[Records for locating text and elements]
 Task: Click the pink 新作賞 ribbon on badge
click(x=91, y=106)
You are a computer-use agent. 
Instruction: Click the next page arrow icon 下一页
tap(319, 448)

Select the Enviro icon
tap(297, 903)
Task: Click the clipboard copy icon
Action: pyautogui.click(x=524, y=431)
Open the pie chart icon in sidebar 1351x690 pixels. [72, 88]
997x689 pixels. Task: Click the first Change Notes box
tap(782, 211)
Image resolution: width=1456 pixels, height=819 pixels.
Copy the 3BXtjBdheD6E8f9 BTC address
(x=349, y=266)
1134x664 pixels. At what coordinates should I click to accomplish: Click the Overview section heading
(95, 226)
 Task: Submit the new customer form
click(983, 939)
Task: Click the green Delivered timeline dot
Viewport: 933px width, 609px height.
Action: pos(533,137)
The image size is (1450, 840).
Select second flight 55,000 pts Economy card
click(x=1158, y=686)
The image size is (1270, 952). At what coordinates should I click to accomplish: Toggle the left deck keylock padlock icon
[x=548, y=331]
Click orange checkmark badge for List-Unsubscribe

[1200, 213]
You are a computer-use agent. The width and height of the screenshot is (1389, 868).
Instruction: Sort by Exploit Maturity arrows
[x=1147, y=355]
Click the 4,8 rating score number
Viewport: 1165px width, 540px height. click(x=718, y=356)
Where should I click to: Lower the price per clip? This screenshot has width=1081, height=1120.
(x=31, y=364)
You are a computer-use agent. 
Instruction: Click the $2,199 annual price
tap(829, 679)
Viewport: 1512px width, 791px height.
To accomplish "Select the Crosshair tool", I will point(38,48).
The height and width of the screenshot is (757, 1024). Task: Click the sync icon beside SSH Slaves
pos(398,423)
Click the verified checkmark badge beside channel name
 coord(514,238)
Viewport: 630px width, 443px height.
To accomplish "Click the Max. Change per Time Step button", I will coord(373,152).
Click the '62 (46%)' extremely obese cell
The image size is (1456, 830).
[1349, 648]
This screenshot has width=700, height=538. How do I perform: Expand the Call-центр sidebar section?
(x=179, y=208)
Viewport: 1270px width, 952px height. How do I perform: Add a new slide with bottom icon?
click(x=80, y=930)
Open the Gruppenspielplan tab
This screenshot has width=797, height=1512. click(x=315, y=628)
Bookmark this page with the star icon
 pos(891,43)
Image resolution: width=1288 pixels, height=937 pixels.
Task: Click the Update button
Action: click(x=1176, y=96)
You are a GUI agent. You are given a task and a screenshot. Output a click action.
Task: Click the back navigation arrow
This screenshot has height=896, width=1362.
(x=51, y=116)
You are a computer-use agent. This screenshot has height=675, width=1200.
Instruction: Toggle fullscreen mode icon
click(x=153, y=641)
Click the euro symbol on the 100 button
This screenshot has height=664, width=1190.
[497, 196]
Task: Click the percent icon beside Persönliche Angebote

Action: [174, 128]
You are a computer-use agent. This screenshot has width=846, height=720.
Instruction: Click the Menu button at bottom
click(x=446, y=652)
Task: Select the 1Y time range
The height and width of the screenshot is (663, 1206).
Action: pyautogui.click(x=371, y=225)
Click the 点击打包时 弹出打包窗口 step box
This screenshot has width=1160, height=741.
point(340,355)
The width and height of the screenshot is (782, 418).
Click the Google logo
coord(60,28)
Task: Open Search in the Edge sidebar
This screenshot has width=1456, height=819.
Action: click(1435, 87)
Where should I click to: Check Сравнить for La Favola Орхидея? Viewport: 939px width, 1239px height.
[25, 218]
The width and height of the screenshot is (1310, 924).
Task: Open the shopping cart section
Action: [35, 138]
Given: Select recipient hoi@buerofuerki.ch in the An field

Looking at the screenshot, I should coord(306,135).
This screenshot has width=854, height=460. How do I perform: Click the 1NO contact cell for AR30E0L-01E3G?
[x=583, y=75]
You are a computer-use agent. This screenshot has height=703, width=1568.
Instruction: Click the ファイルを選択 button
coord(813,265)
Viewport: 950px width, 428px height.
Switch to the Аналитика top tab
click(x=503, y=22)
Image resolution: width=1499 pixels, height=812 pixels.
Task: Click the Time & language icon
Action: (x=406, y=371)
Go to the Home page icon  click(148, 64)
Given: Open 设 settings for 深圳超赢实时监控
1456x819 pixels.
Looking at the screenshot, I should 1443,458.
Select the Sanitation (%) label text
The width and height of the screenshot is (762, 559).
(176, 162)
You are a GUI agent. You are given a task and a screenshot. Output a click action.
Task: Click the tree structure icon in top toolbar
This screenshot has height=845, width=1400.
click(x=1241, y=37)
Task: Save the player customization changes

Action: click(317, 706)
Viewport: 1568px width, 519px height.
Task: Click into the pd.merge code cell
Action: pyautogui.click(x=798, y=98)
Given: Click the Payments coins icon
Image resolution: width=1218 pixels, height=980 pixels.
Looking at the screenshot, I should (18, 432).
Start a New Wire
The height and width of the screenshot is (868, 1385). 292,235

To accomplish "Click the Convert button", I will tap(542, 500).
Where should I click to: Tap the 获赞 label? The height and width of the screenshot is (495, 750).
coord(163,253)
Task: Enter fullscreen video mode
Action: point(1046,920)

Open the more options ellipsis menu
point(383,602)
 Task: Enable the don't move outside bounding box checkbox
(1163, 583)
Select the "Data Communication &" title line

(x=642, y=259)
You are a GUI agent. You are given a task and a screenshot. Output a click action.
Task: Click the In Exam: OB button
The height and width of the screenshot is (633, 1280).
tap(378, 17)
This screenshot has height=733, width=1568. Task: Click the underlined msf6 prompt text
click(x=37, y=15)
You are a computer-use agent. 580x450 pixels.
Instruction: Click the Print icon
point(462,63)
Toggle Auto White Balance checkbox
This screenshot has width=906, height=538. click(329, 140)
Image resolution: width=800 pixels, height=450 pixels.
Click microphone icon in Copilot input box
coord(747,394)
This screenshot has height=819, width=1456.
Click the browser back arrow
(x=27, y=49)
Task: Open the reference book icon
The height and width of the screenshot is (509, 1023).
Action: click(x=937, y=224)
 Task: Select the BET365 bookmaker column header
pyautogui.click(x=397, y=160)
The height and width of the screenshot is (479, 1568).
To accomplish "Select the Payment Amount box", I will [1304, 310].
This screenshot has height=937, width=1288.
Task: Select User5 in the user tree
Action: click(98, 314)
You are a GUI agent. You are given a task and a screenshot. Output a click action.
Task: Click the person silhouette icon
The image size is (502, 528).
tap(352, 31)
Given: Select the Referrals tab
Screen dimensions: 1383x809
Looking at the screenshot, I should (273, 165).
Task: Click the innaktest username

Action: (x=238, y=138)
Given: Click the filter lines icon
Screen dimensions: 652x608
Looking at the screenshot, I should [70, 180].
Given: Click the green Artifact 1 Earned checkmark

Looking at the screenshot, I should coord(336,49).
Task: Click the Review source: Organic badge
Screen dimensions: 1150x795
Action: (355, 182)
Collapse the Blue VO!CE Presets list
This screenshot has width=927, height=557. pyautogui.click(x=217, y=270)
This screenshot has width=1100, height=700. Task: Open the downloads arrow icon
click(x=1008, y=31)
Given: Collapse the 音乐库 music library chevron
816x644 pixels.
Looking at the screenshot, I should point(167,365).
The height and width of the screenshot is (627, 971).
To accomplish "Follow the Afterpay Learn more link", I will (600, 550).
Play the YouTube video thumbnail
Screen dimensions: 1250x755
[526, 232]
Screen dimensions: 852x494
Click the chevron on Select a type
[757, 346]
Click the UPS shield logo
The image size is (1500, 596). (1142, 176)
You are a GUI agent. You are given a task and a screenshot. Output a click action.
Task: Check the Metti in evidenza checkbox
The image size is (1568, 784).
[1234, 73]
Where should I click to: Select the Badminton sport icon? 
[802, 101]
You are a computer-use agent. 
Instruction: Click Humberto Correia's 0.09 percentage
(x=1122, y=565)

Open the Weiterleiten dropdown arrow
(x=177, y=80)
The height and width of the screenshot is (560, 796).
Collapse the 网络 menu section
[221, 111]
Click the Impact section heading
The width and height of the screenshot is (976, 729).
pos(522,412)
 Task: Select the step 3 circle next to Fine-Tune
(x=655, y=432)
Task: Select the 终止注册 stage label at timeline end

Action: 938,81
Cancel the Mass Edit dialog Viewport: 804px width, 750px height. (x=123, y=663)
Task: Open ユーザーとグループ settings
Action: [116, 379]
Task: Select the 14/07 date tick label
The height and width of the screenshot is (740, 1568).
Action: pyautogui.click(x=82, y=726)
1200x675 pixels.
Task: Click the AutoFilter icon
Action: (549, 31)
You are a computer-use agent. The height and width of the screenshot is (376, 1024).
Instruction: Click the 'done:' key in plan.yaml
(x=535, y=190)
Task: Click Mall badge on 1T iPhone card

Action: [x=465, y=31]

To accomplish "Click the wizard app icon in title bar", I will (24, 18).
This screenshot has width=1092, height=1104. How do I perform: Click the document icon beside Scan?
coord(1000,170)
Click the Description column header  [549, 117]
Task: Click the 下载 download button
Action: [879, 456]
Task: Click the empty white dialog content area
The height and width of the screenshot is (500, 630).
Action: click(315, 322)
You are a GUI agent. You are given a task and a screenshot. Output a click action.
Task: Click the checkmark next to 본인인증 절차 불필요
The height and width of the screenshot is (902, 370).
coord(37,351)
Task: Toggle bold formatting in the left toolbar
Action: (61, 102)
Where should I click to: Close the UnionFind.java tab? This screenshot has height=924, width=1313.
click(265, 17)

→ Exercise
Will you repeat the lines of the records above, from the line containing "Select the Enviro icon" through the line containing "(x=31, y=364)", both included, with no change to any character?

→ Correct response
Select the Enviro icon
tap(297, 903)
Task: Click the clipboard copy icon
Action: pyautogui.click(x=524, y=431)
Open the pie chart icon in sidebar 1351x690 pixels. [72, 88]
997x689 pixels. Task: Click the first Change Notes box
tap(782, 211)
Image resolution: width=1456 pixels, height=819 pixels.
Copy the 3BXtjBdheD6E8f9 BTC address
(x=349, y=266)
1134x664 pixels. At what coordinates should I click to accomplish: Click the Overview section heading
(95, 226)
 Task: Submit the new customer form
click(983, 939)
Task: Click the green Delivered timeline dot
Viewport: 933px width, 609px height.
Action: pos(533,137)
The image size is (1450, 840).
Select second flight 55,000 pts Economy card
click(x=1158, y=686)
The image size is (1270, 952). At what coordinates should I click to accomplish: Toggle the left deck keylock padlock icon
[x=548, y=331]
Click orange checkmark badge for List-Unsubscribe

[1200, 213]
You are a computer-use agent. The width and height of the screenshot is (1389, 868).
Instruction: Sort by Exploit Maturity arrows
[x=1147, y=355]
Click the 4,8 rating score number
Viewport: 1165px width, 540px height. click(x=718, y=356)
Where should I click to: Lower the price per clip? This screenshot has width=1081, height=1120.
(x=31, y=364)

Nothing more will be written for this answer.